We have a “family” of intranets and we use Google Search Appliance for our search engine. The quality of search results varies widely across the different intranets.
To demonstrate the difference in quality, I tested a one-word search which was the name of a project I wanted to find out about. Let’s call it ProjectX.
Corporate HQ intranet search results
1. ProjectX homepage
2. ProjectX academy
3. How to use ProjectX
4. ProjectX success stories
5. ProjectX open day (London 6/08/10)
On our Corporate HQ intranet, the search results listed the project page as the top result, with various associated documents and news stories going down the list. They are all well labelled and it’s clear what you will get if you click any of them. Key words appear at the start of the title and each title stands out.
Now, while the HQ intranet hosts the main pages for this project, the other intranets should have some pages that mention it, since the project is about ways of working within the organisation. So here are some of the search result titles that the other intranets had to offer (company name and acronyms are made up, GOPIT and Pods are not the word that I searched for):
Intranet 1 search results
1. Acme Service Intranet – Our Organisation – Change Programme…
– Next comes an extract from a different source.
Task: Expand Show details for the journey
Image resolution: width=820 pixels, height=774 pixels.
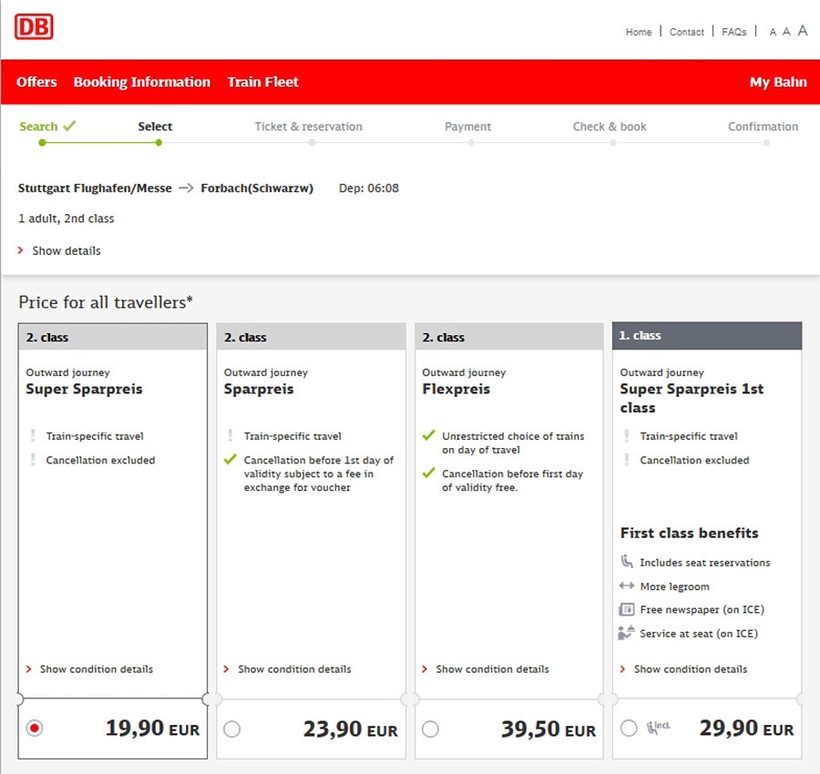Action: pos(66,251)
2. Acme Service Intranet – Our Organisation – Change Programme…
3. Acme Service Intranet – Our Organisation – Change Programme…
4. Acme Service Intranet – Our Organisation – Change Programme…
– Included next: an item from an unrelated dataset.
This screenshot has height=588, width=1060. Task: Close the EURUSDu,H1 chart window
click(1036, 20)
5. Acme Service Intranet – Our Organisation – Change Programme…
Intranet 1 is not well optimised for the search engine, to put it mildly. It highlights the common mistake of using breadcrumb information for your page title. The result is that all search results look the same. This mistake is common in CMS systems that output an automated page title based on a rigid menu structure and means that the content provider does not have to think about a meaningful page title. Staff will scan the first few words down the left hand side of the list. If they are all the same then you are forcing them to work harder in scanning left to right along each search result, and in the case of Intranet 1, not giving them any benefit for their hard work. Google cuts off search results at 63 characters on our intranet.
Intranet 2 search results
1. recruitment authority form internal recruitment
2. recruitment authority form internal recruitment
3. Recruitment authority form internal recruitment
4. job advert template
5. GOPIT Trouble Shooters
Intranet 2 demonstrates how few content providers think about the search engine when publishing documents on the intranet (Microsoft Word, Powerpoint, Excel, Adobe PDF etc.) You can directly control the search engine results by adding metadata to documents. Google will read the title field in the document properties. Just remember, File, Properties.
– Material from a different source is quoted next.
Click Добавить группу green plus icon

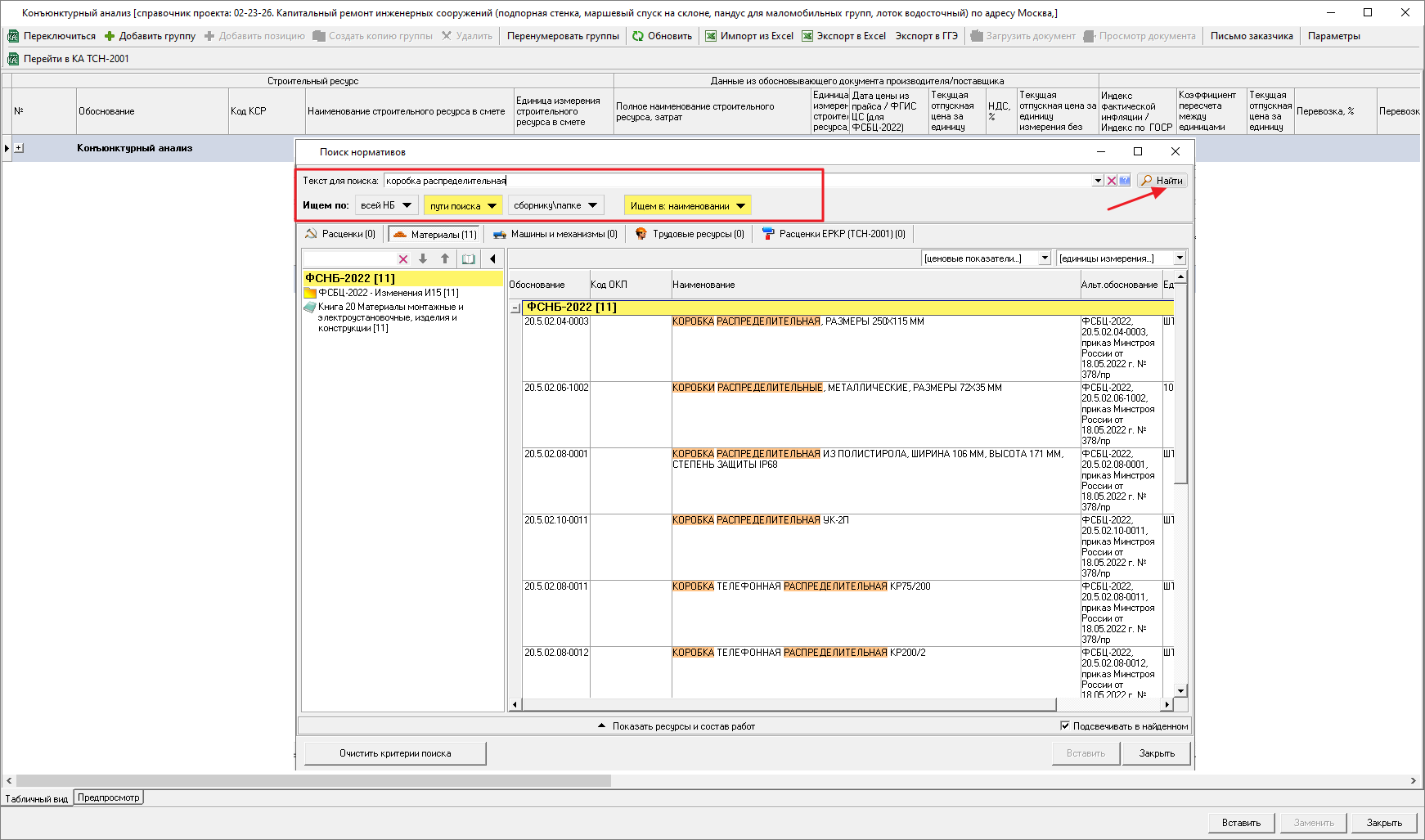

Another common problem when search engines index CMS systems is that content providers may enter a meaningful document title within the CMS, but fail to do the same for the physical document. Search engines that do not read the CMS database but which index the resultant HTML and .DOC, .XLS, .PDF files, will use the metadata within the files. Intranet 2 obviously uses the same job vacancy template again and again for each vacancy, but fails to add appropriate metadata to each version of the document, i.e. what is the job title and where is the job based? I don’t know what GOPIT Trouble Shooters is (don’t use acronyms!), but it doesn’t sound like the project I was looking for.
Intranet 3 search results
1. filename.ppt
2. Pods Newsletter
3. Pods Newsletter
4. Pods Newsletter
5. Pods Newsletter
Poor old Intranet 3. The first title is caused by a Powerpoint presentation that contains loads of images but has no text AND zero metadata. And it would never pass accessibility. Loser! The final 4 results may contain news about the project, but I’m not tempted to click.
There are no excuses for poor metatdata! It took me 22 seconds to press the necessary keys and create the metadata for a document as shown in this blog image. 22 seconds of my time saves lots of lots of seconds of staff time.